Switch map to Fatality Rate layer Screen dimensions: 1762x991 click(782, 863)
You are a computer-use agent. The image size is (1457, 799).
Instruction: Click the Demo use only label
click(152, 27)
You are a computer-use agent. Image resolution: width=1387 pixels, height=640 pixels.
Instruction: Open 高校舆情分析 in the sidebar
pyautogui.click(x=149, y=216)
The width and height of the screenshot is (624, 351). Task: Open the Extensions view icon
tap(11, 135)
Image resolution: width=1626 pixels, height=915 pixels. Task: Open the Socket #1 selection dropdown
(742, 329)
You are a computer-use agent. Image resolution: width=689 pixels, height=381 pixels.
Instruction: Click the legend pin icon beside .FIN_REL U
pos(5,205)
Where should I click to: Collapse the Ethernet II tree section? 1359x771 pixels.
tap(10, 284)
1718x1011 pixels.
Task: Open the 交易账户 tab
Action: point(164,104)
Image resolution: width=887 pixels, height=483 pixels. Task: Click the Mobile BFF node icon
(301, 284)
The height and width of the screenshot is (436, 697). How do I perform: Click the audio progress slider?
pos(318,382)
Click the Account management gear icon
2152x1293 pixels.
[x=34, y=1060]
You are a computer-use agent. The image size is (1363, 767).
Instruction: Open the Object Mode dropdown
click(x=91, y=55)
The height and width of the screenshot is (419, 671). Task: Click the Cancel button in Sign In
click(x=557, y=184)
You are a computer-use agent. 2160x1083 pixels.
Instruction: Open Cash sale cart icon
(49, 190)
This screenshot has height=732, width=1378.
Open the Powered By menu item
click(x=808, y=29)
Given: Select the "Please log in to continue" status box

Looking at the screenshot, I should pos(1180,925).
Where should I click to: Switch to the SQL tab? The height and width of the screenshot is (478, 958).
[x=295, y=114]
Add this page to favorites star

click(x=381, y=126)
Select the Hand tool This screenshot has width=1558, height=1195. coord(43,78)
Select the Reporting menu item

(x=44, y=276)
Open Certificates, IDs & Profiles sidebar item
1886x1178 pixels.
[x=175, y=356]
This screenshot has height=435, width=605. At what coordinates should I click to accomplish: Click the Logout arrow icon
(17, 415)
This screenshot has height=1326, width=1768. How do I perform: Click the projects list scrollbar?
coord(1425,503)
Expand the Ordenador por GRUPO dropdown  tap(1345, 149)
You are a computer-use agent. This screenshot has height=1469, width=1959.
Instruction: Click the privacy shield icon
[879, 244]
──────────
_TASK REQUIREMENTS_. Reproduce all the records precisely.

_YOUR SOLUTION_.
Switch map to Fatality Rate layer Screen dimensions: 1762x991 click(782, 863)
You are a computer-use agent. The image size is (1457, 799).
Instruction: Click the Demo use only label
click(152, 27)
You are a computer-use agent. Image resolution: width=1387 pixels, height=640 pixels.
Instruction: Open 高校舆情分析 in the sidebar
pyautogui.click(x=149, y=216)
The width and height of the screenshot is (624, 351). Task: Open the Extensions view icon
tap(11, 135)
Image resolution: width=1626 pixels, height=915 pixels. Task: Open the Socket #1 selection dropdown
(742, 329)
You are a computer-use agent. Image resolution: width=689 pixels, height=381 pixels.
Instruction: Click the legend pin icon beside .FIN_REL U
pos(5,205)
Where should I click to: Collapse the Ethernet II tree section? 1359x771 pixels.
tap(10, 284)
1718x1011 pixels.
Task: Open the 交易账户 tab
Action: point(164,104)
Image resolution: width=887 pixels, height=483 pixels. Task: Click the Mobile BFF node icon
(301, 284)
The height and width of the screenshot is (436, 697). How do I perform: Click the audio progress slider?
pos(318,382)
Click the Account management gear icon
2152x1293 pixels.
[x=34, y=1060]
You are a computer-use agent. The image size is (1363, 767).
Instruction: Open the Object Mode dropdown
click(x=91, y=55)
The height and width of the screenshot is (419, 671). Task: Click the Cancel button in Sign In
click(x=557, y=184)
You are a computer-use agent. 2160x1083 pixels.
Instruction: Open Cash sale cart icon
(49, 190)
This screenshot has height=732, width=1378.
Open the Powered By menu item
click(x=808, y=29)
Given: Select the "Please log in to continue" status box

Looking at the screenshot, I should pos(1180,925).
Where should I click to: Switch to the SQL tab? The height and width of the screenshot is (478, 958).
[x=295, y=114]
Add this page to favorites star

click(x=381, y=126)
Select the Hand tool This screenshot has width=1558, height=1195. coord(43,78)
Select the Reporting menu item

(x=44, y=276)
Open Certificates, IDs & Profiles sidebar item
1886x1178 pixels.
[x=175, y=356]
This screenshot has height=435, width=605. At what coordinates should I click to accomplish: Click the Logout arrow icon
(17, 415)
This screenshot has height=1326, width=1768. How do I perform: Click the projects list scrollbar?
coord(1425,503)
Expand the Ordenador por GRUPO dropdown  tap(1345, 149)
You are a computer-use agent. This screenshot has height=1469, width=1959.
Instruction: Click the privacy shield icon
[879, 244]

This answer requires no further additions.